▶ [WHAT YOU SHOULD DO] Write the next part of the publisher's letter about staff members' arrests, starting right after its last sentence.

▶ [EXCERPTED PASSAGE]
+---+

LETTER FROM THE PUBLISHER
On page 81 you will find Edwin Shrake's account of the Monzon-Briscoe fight in Buenos Aires, the second—and perhaps second most interesting—fight held in that city recently, the other being Shrake's with a guy in a waterfront saloon. Last month, in the course of his investigation of Monzon's early life, Shrake happened to place his spectacles upon a bar. A moment later he was both surprised and disappointed to see someone walking off with them. As Shrake functions better when he can see, he gave chase, a scuffle ensued and two Argentine policemen materialized to take him off, a gun in his stomach, to the local calaboose. After two days there with no food, he managed to sneak out a message via a Portuguese mariner to Photographer Roy DeCarava. DeCarava called the TIME bureau, the bureau called a lawyer and the lawyer sprang Shrake in time to finish the Monzon profile (SI, Oct. 30).
The anecdote is disturbing, but the reaction around here was a rush of nostalgia and a rash of "Do you remembers?" There was the time Whitney Tower got thrown in the pokey in Lexington, Ky. before the Derby for a "driving infraction," if that is what you call dozing off and zipping across a grass divider, crossing two on-coming lanes and jumping a ditch to stop inches short of a Calumet Farm fence. It took Admiral Gene Markey of Calumet and Leslie Combs of Spendthrift Farm to spring Whit in time for him to write his Derby preview. And then there was the time Coles Phinizy was arrested along with Ginny Kraft and her husband for diving in January under the ice of a New York City reservoir—"You don't scuba dive in New York City's drinking water, buddy." And the year that Photographer Neil Leifer was arrested in Louisville for setting up his strobes and cameras in what a cop said was the wrong place at the NCAA basketball finals. "I got out minutes before the game and shot Lew Alcindor for a cover," Leifer remembers.

+---+

▶ [Stored data]
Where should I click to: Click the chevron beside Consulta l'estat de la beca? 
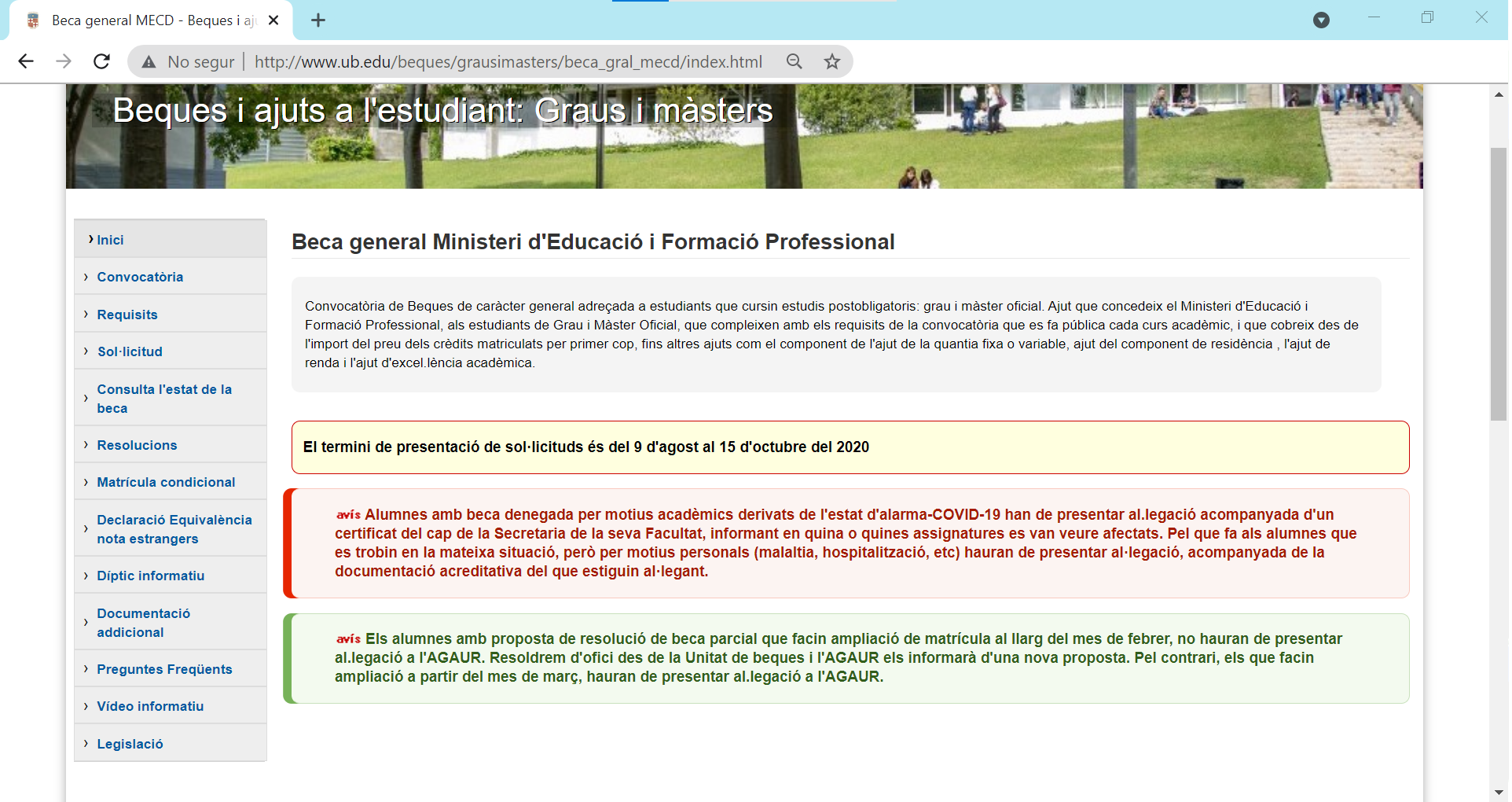click(86, 399)
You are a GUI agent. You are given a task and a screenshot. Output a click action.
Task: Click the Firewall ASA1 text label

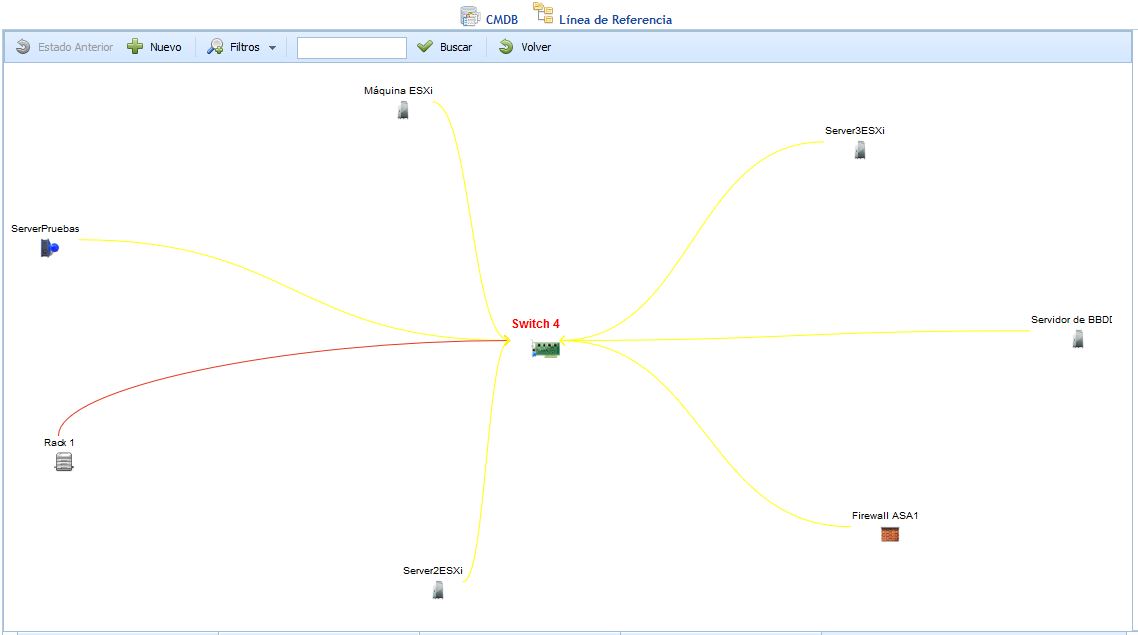[x=884, y=516]
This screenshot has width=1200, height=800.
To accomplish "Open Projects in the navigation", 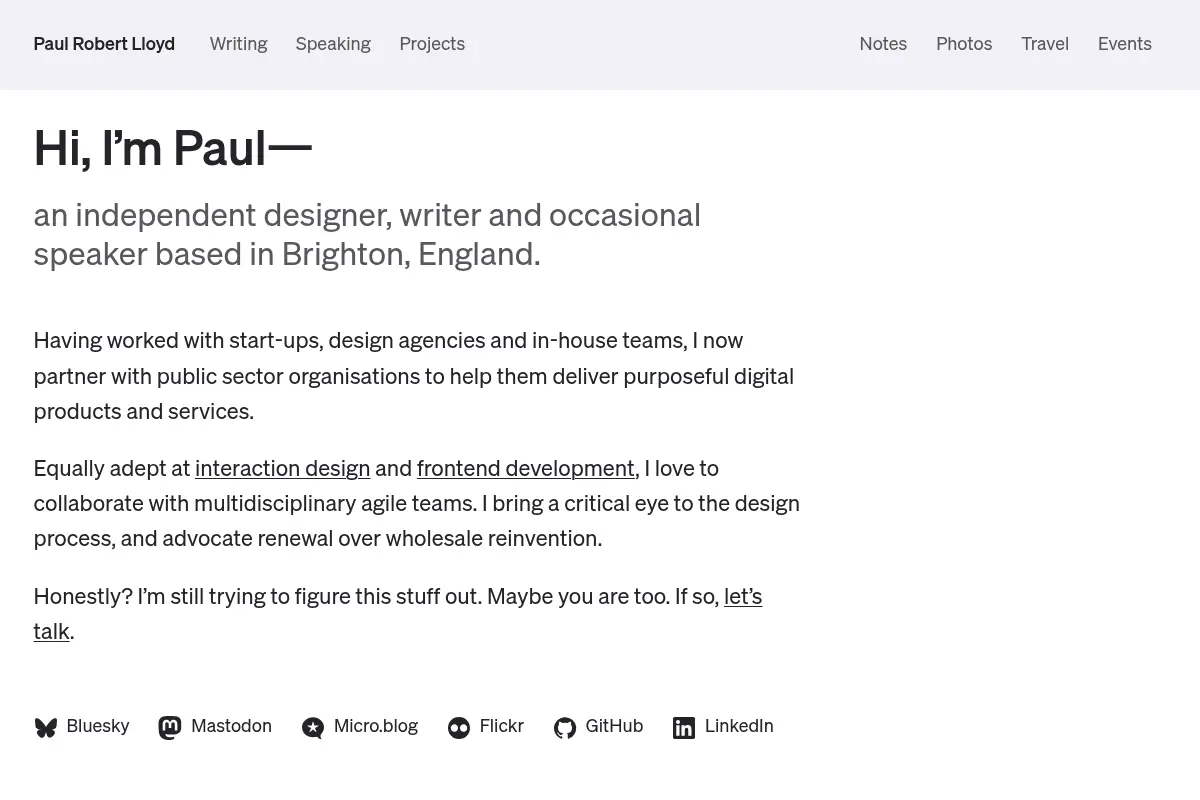I will 432,44.
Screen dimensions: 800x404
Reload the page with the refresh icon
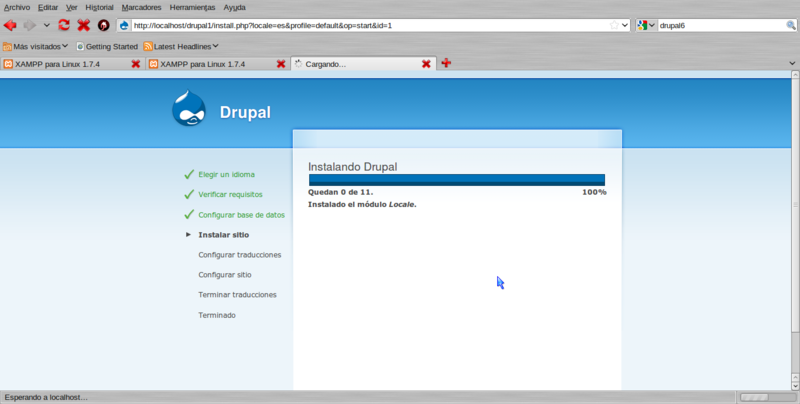65,25
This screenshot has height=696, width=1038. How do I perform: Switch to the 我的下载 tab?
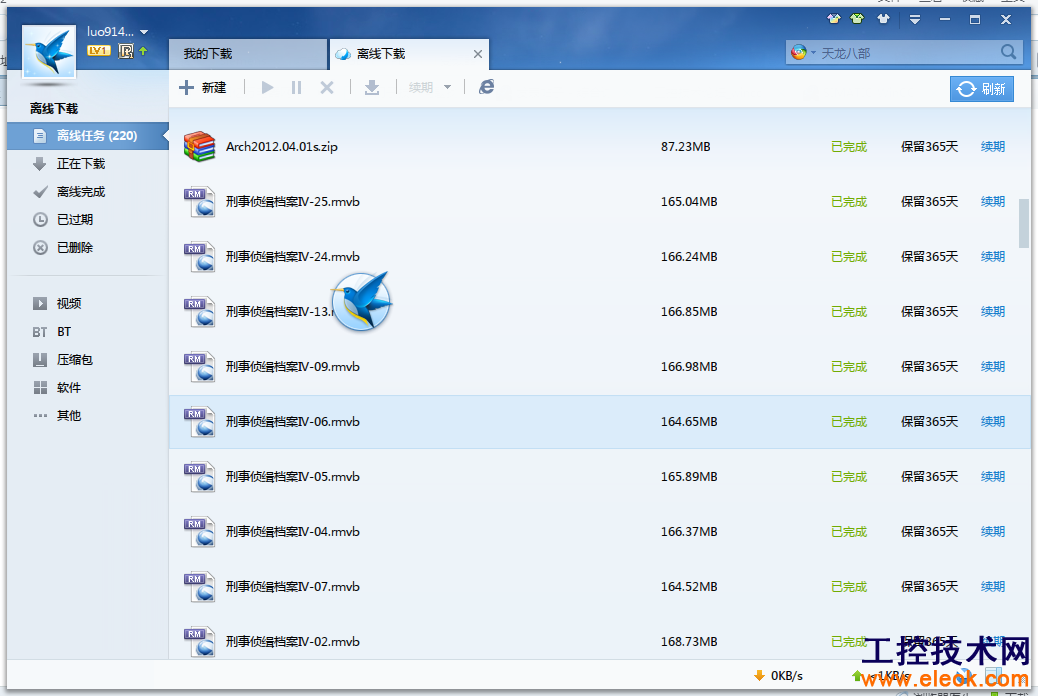pos(248,54)
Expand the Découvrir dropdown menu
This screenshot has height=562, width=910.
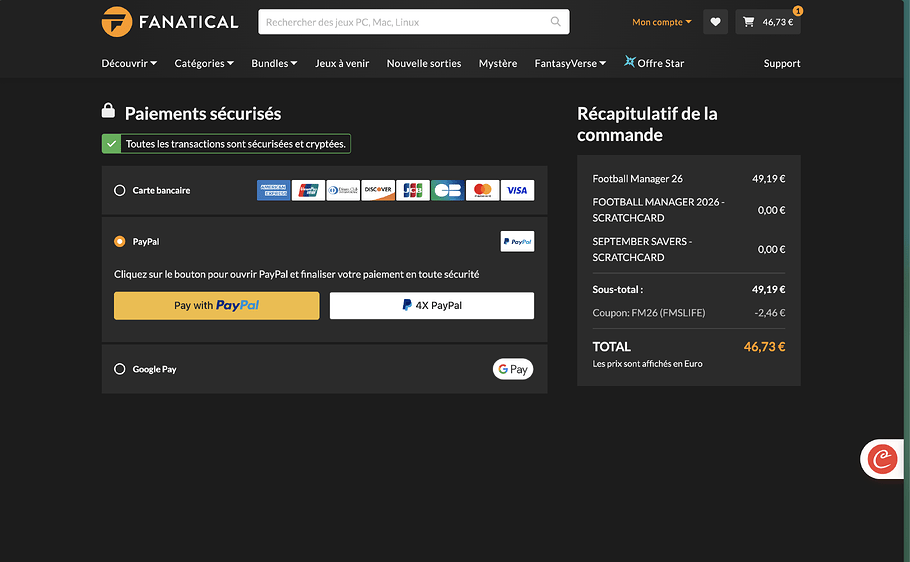point(129,63)
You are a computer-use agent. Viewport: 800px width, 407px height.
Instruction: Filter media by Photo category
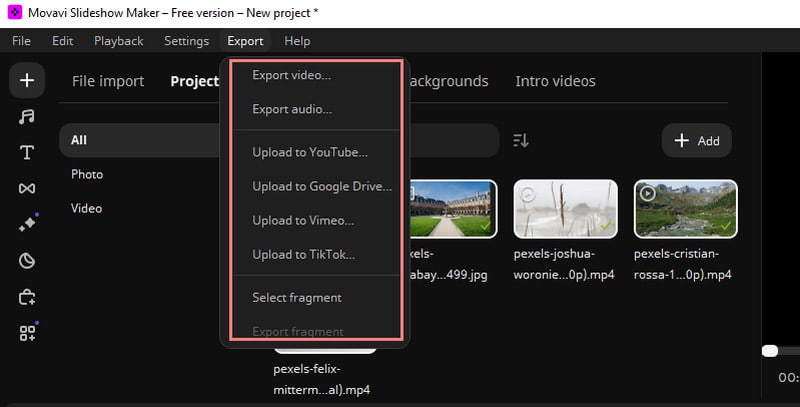(87, 174)
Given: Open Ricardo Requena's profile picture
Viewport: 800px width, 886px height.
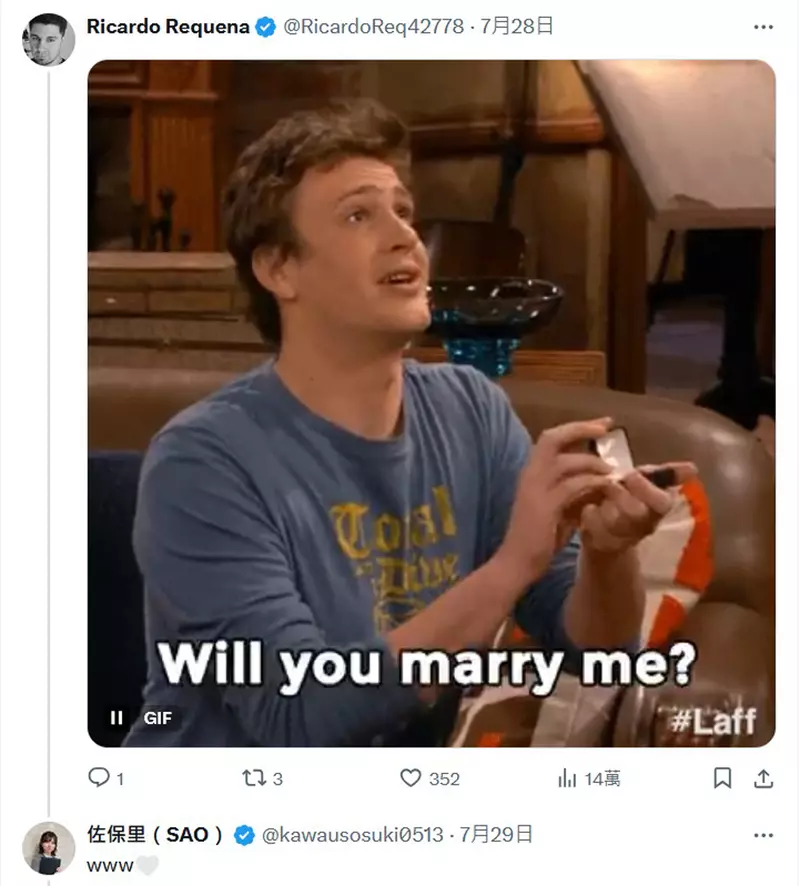Looking at the screenshot, I should [49, 40].
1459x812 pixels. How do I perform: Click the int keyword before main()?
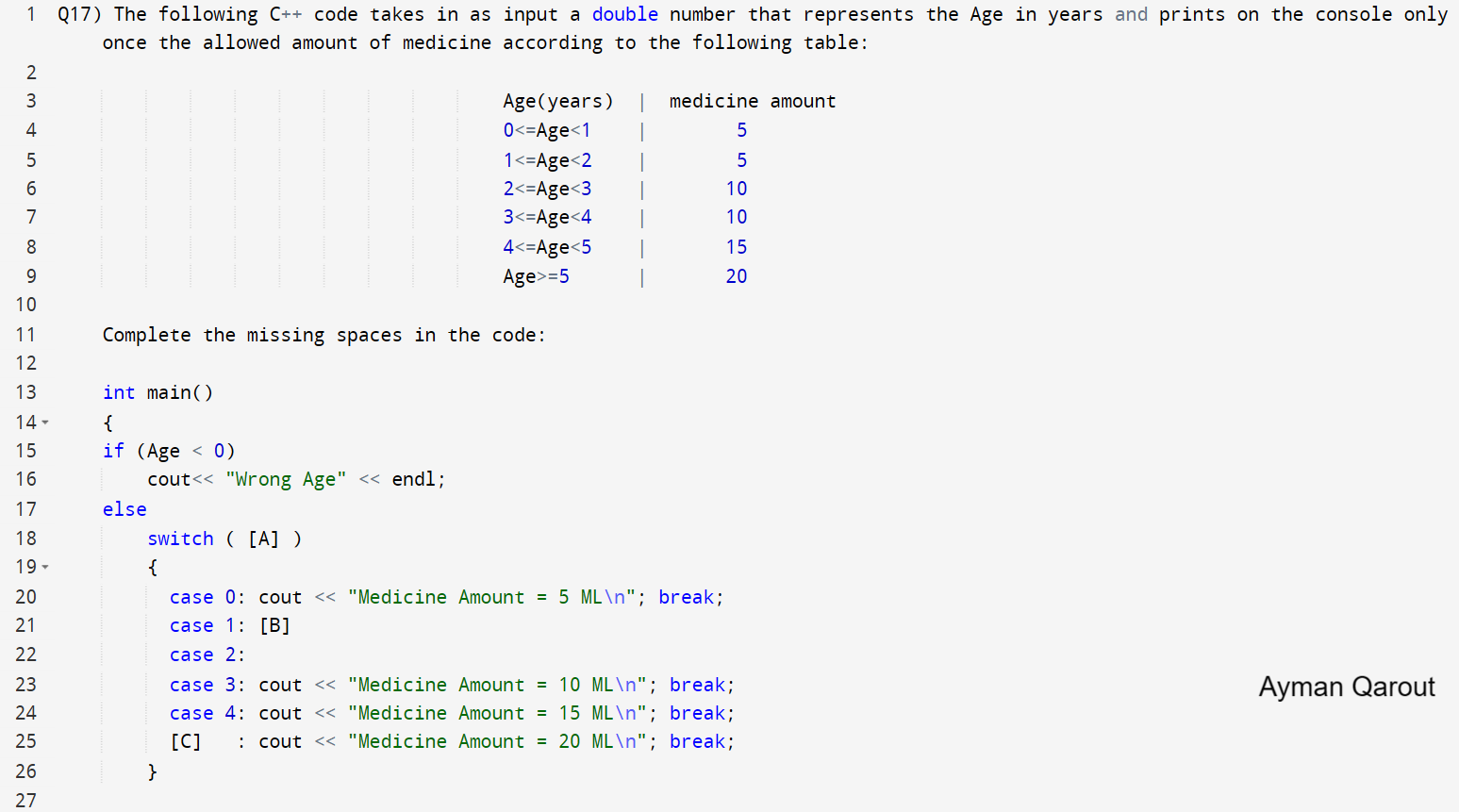coord(119,392)
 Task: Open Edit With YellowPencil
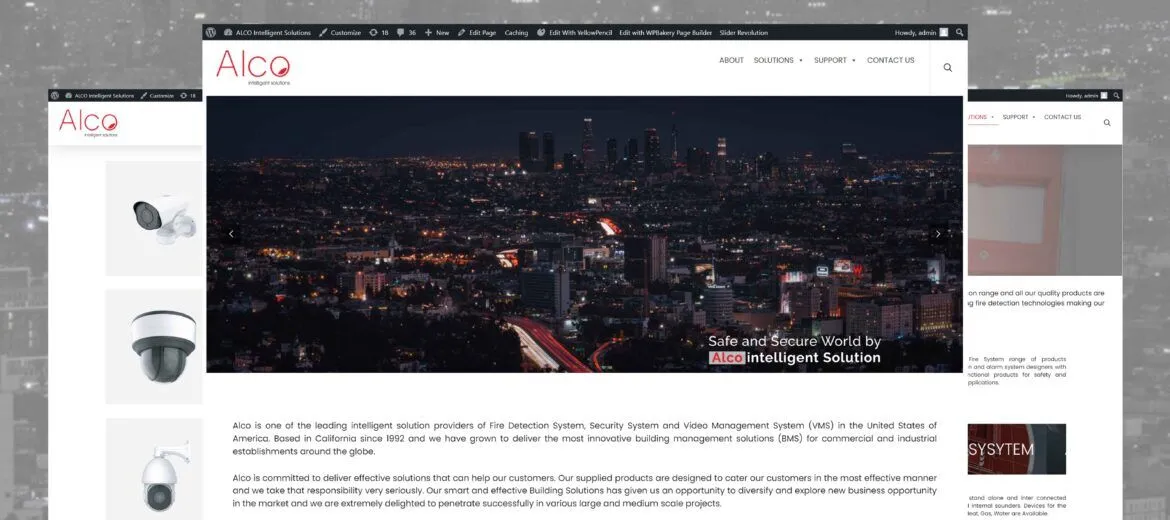coord(574,32)
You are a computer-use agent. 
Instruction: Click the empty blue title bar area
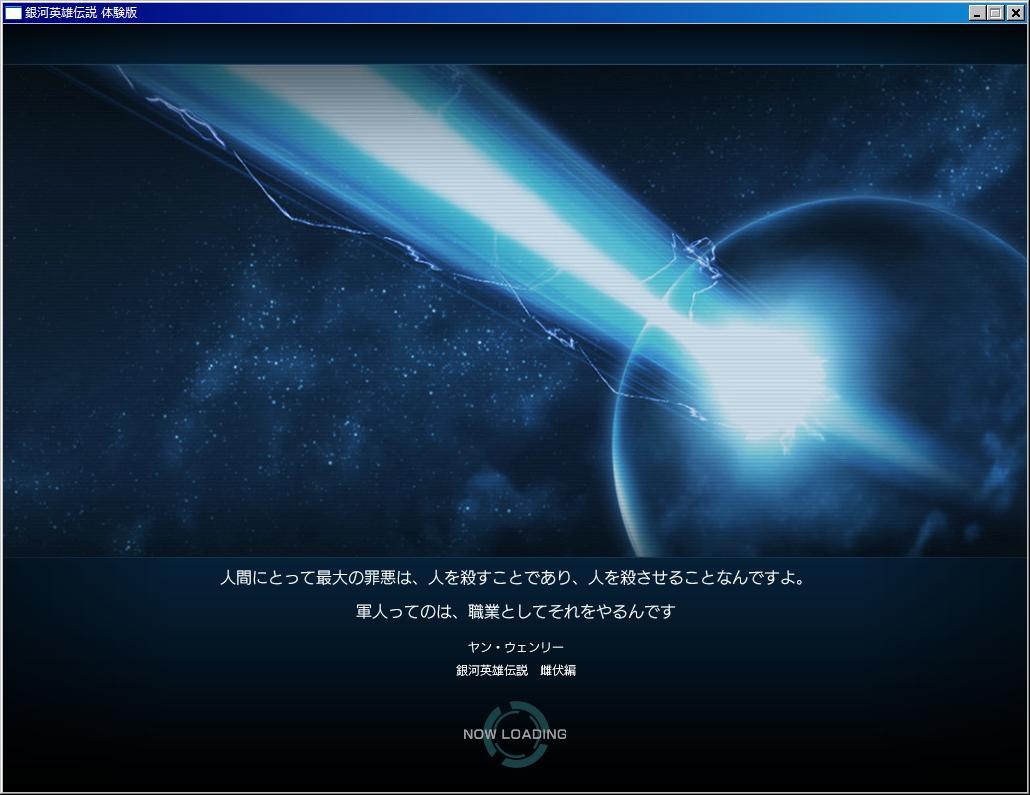click(x=550, y=13)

+---+

▶ [ANSWER BOX]
Typically, journalistic confrontations with the law arise when a policeman says, "You can't go in [or over, or up] there" to a stubborn journalist who is going to go in. or over, or up there. More often than not the journalist has authorization, a fact which can be more annoying than soothing to a zealous cop. "It was just the usual thing," says Photographer Jerry Cooke of the time an Italian policeman shoved him off an Alp at Cortina. "Then, in Chile, they didn't let me go where I felt I had a right to go, and since there were so many of them, I called them Fascists, whereupon one of them spat upon me and they banned me from the slope. They said I was impugning the honor of the Chilean army."
Thus it is that a managing editor sleeps as a mother sleeps, with an ear cocked for the voice of her babe, only his ear is cocked for the sound of the telephone and a voice out of the night saying it needs bail.
Lest the reader think that the SI masthead is naught but a list of names transplanted from police blotters the world over, let it also be known that Barbara La Fontaine is an honorary game warden of the state of Wyoming, Jack Olsen was for some time a deputy sheriff in Colorado and Walter ("I knocked a few heads") Bingham was a grammar school crossing guard.